ACTION ITEM: The task calls for an exact retyping of the lines from the one holding "Where should I" through the end of the listing, with pictures omitted and nothing added.

INPUT RECORDS:
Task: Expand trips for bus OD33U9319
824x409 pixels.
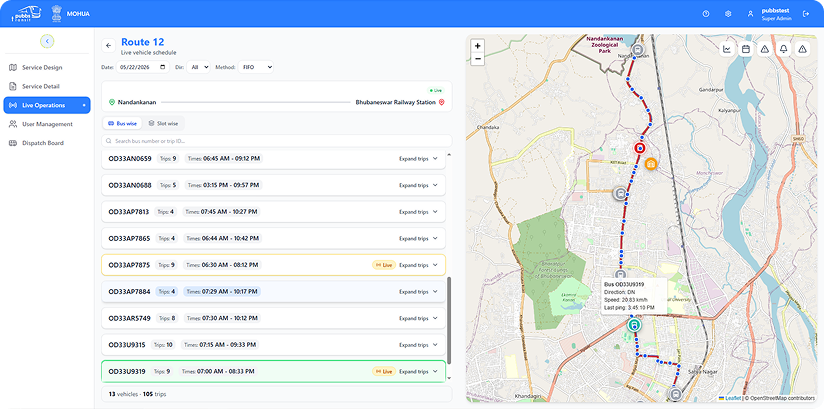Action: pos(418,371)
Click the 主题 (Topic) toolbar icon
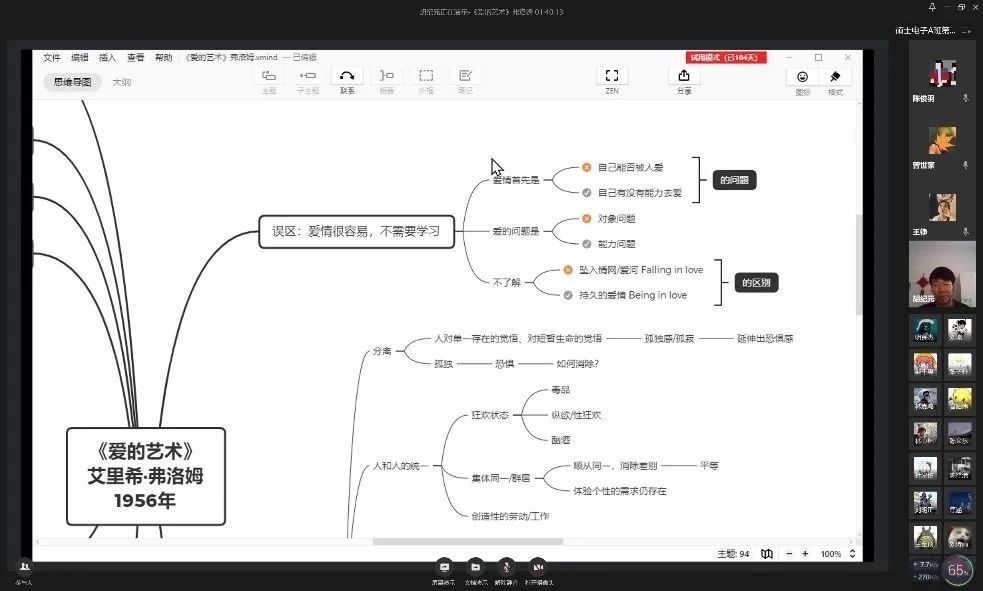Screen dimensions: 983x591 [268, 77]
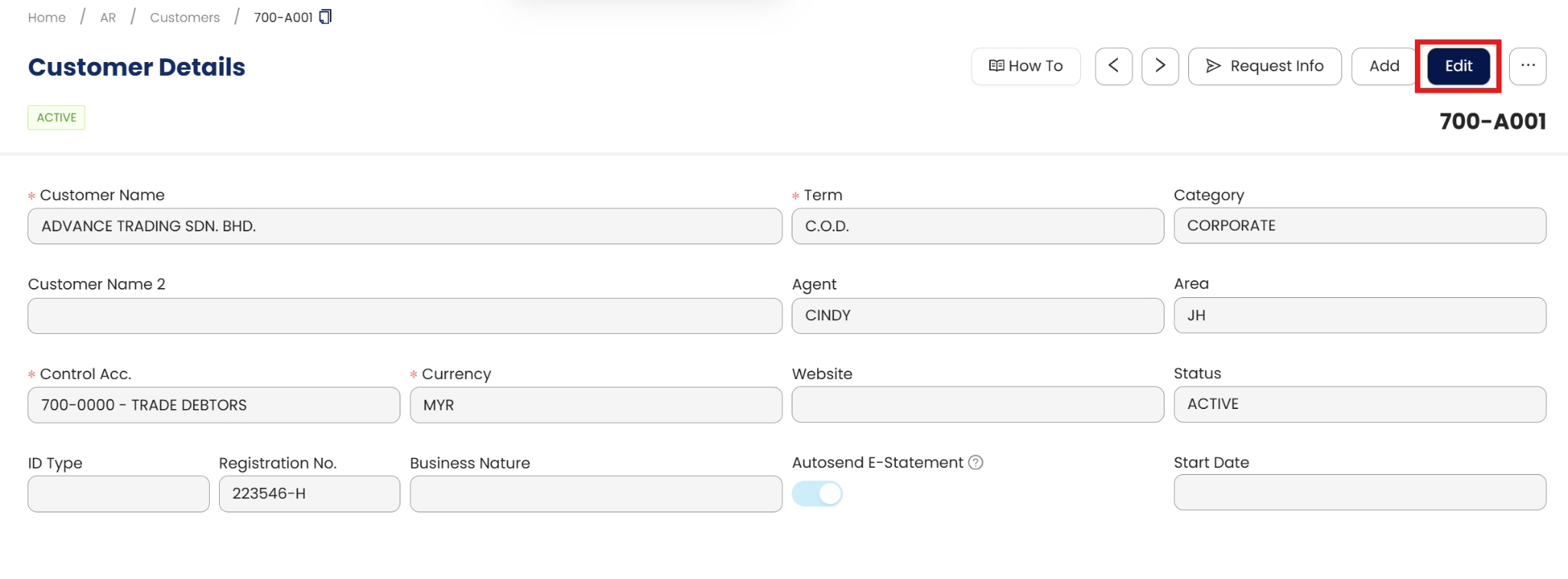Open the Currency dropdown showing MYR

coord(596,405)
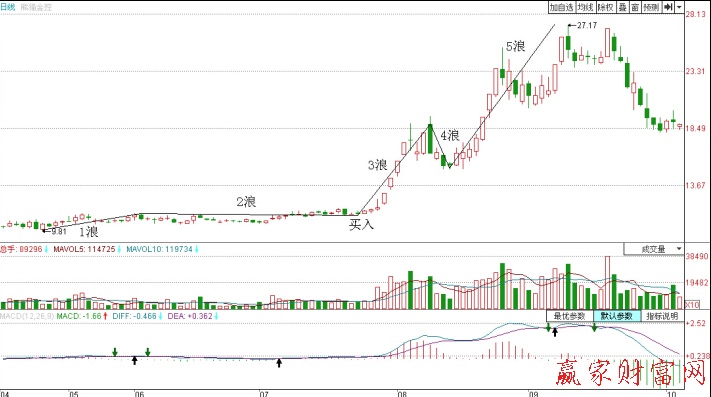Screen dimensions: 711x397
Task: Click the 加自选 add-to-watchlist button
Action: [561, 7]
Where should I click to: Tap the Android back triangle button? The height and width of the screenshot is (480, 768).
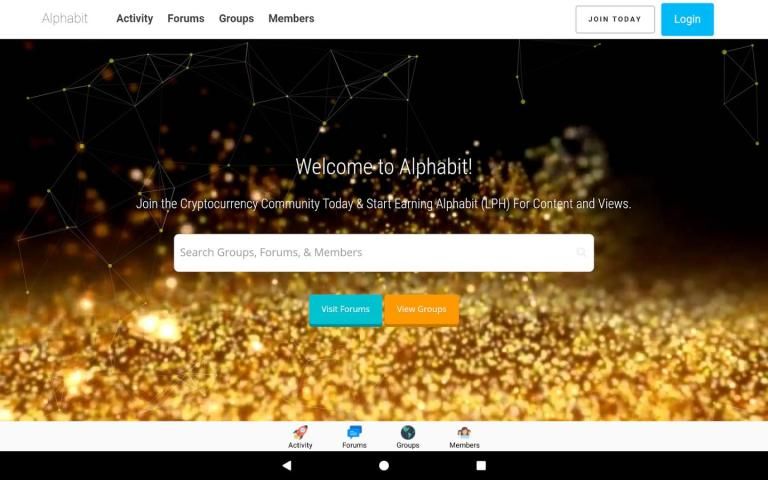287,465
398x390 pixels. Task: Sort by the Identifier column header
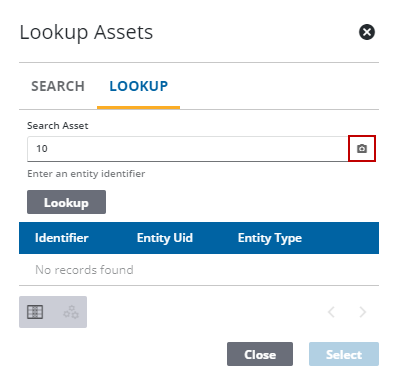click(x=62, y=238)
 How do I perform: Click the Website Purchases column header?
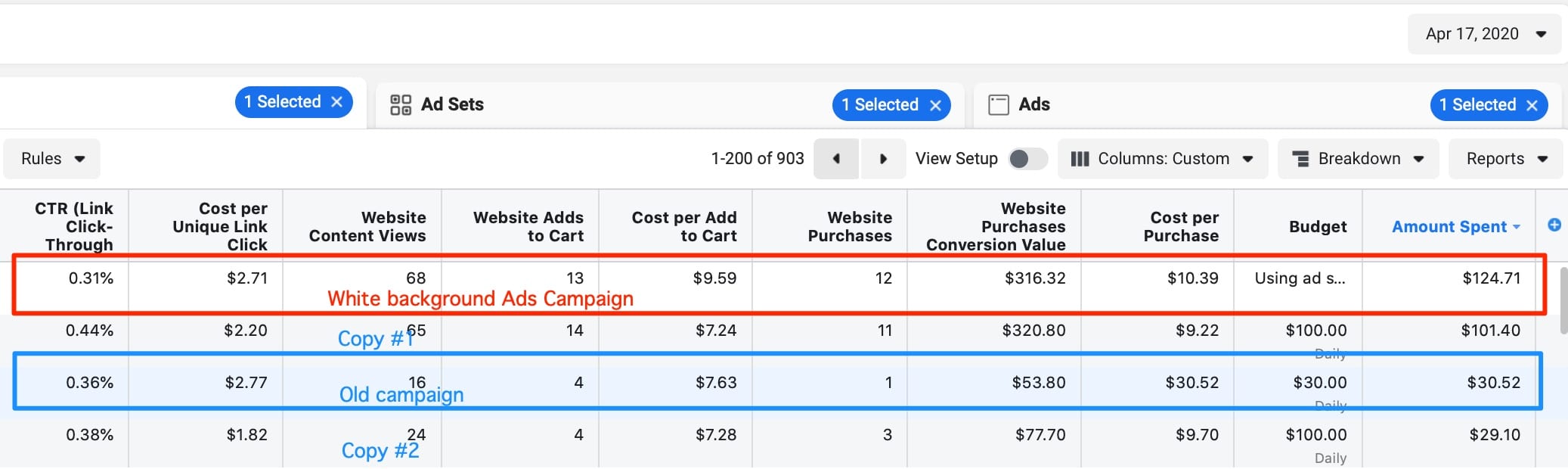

ANSWER SECTION:
Where should I click to: Tap the Android back triangle button? The height and width of the screenshot is (480, 768).
287,465
398x390 pixels. Task: Sort by the Identifier column header
click(x=62, y=238)
 How do I perform: Click the Website Purchases column header?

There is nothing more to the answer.